Problem to work on
The range runs from the line containing "The height and" to the last line of the entries. Copy that range exactly, omitting pictures.

Material for this task
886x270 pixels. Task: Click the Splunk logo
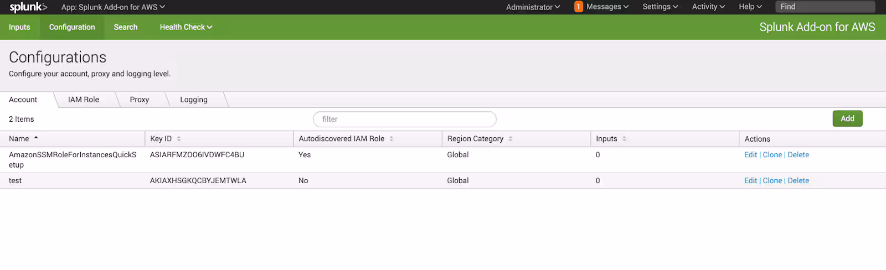coord(28,7)
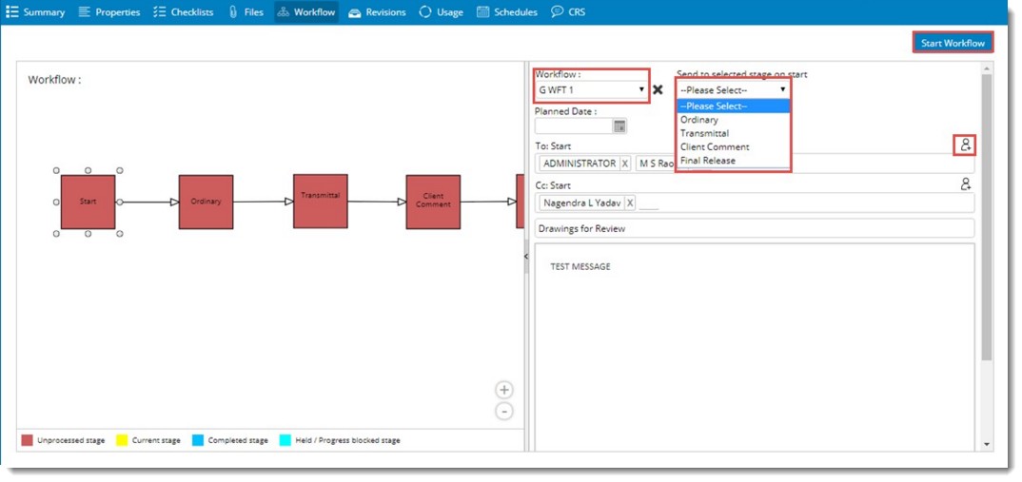Open the Checklists tab
This screenshot has width=1022, height=482.
tap(184, 12)
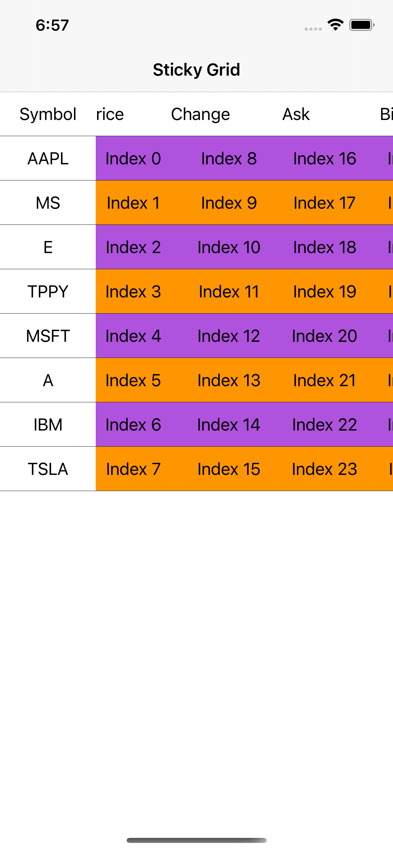Choose the TSLA symbol cell
This screenshot has width=393, height=851.
[48, 469]
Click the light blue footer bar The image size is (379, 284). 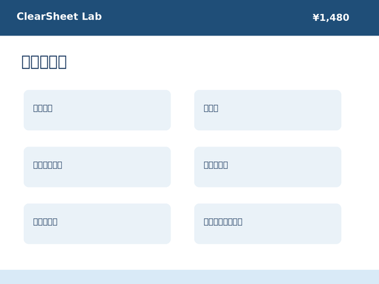(190, 277)
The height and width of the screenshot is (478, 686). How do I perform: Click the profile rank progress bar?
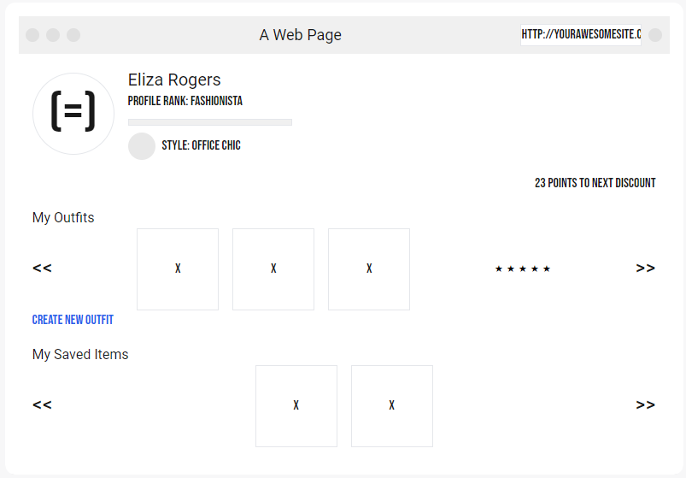(210, 122)
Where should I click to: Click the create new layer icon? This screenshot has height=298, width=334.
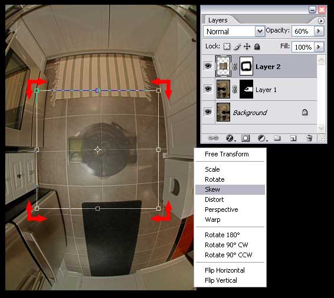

Output of the task
The height and width of the screenshot is (478, 686). How do I perform: Click the profile rank progress bar?
(210, 122)
Where should I click to: Click the create new layer icon? This screenshot has height=298, width=334.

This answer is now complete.